▶ _Problem to work on_: Everything in the records should be repeated exactly.

▶ _Data provided_:
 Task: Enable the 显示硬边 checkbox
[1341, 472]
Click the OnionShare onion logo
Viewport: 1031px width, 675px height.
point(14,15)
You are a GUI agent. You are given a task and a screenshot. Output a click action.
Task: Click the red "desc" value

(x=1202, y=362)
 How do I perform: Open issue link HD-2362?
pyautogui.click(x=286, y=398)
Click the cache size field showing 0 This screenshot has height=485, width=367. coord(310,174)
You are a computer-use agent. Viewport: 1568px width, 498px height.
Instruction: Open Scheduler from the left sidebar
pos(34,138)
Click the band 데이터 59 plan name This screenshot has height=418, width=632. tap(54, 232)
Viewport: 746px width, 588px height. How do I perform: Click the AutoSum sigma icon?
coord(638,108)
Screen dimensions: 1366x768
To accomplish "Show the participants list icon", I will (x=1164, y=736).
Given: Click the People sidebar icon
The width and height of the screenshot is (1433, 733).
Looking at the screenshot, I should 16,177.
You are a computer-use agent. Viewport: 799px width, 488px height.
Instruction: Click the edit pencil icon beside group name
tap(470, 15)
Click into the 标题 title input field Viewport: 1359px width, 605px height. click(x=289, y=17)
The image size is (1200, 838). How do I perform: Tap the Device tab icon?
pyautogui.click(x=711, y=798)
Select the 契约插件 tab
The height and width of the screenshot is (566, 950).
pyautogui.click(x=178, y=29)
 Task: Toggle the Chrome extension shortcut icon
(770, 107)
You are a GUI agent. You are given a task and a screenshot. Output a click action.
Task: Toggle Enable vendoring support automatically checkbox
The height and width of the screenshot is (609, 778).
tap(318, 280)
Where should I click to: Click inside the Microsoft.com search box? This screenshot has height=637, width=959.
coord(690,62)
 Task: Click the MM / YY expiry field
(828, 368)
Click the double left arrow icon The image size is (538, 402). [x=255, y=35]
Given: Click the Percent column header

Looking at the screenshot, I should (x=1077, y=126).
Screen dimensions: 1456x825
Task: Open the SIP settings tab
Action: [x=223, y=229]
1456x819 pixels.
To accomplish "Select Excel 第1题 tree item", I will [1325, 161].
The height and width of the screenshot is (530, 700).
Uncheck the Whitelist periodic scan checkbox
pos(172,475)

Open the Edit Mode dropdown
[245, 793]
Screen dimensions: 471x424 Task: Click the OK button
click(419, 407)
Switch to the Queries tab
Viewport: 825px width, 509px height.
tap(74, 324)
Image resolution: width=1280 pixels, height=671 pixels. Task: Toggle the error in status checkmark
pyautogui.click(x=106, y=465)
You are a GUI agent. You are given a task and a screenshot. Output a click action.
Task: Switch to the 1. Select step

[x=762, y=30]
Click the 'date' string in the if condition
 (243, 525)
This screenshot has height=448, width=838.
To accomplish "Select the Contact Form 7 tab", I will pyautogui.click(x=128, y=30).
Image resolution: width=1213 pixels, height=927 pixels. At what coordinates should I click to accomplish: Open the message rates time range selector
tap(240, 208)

▶ _Task solution_:
 Task: Enable the 显示硬边 checkbox
[1341, 472]
Click the OnionShare onion logo
Viewport: 1031px width, 675px height.
point(14,15)
You are a GUI agent. You are given a task and a screenshot. Output a click action.
Task: Click the red "desc" value

(x=1202, y=362)
 How do I perform: Open issue link HD-2362?
pyautogui.click(x=286, y=398)
Click the cache size field showing 0 This screenshot has height=485, width=367. coord(310,174)
You are a computer-use agent. Viewport: 1568px width, 498px height.
Instruction: Open Scheduler from the left sidebar
pos(34,138)
Click the band 데이터 59 plan name This screenshot has height=418, width=632. tap(54, 232)
Viewport: 746px width, 588px height. How do I perform: Click the AutoSum sigma icon?
coord(638,108)
Screen dimensions: 1366x768
To accomplish "Show the participants list icon", I will (x=1164, y=736).
Given: Click the People sidebar icon
The width and height of the screenshot is (1433, 733).
Looking at the screenshot, I should 16,177.
You are a computer-use agent. Viewport: 799px width, 488px height.
Instruction: Click the edit pencil icon beside group name
tap(470, 15)
Click into the 标题 title input field Viewport: 1359px width, 605px height. click(x=289, y=17)
The image size is (1200, 838). How do I perform: Tap the Device tab icon?
pyautogui.click(x=711, y=798)
Select the 契约插件 tab
The height and width of the screenshot is (566, 950).
pyautogui.click(x=178, y=29)
 Task: Toggle the Chrome extension shortcut icon
(770, 107)
You are a GUI agent. You are given a task and a screenshot. Output a click action.
Task: Toggle Enable vendoring support automatically checkbox
The height and width of the screenshot is (609, 778).
tap(318, 280)
Where should I click to: Click inside the Microsoft.com search box? This screenshot has height=637, width=959.
coord(690,62)
 Task: Click the MM / YY expiry field
(828, 368)
Click the double left arrow icon The image size is (538, 402). [x=255, y=35]
Given: Click the Percent column header

Looking at the screenshot, I should (x=1077, y=126).
Screen dimensions: 1456x825
Task: Open the SIP settings tab
Action: [x=223, y=229]
1456x819 pixels.
To accomplish "Select Excel 第1题 tree item", I will [1325, 161].
The height and width of the screenshot is (530, 700).
Uncheck the Whitelist periodic scan checkbox
pos(172,475)

Open the Edit Mode dropdown
[245, 793]
Screen dimensions: 471x424 Task: Click the OK button
click(419, 407)
Switch to the Queries tab
Viewport: 825px width, 509px height.
tap(74, 324)
Image resolution: width=1280 pixels, height=671 pixels. Task: Toggle the error in status checkmark
pyautogui.click(x=106, y=465)
You are a GUI agent. You are given a task and a screenshot. Output a click action.
Task: Switch to the 1. Select step

[x=762, y=30]
Click the 'date' string in the if condition
 (243, 525)
This screenshot has height=448, width=838.
To accomplish "Select the Contact Form 7 tab", I will pyautogui.click(x=128, y=30).
Image resolution: width=1213 pixels, height=927 pixels. At what coordinates should I click to accomplish: Open the message rates time range selector
tap(240, 208)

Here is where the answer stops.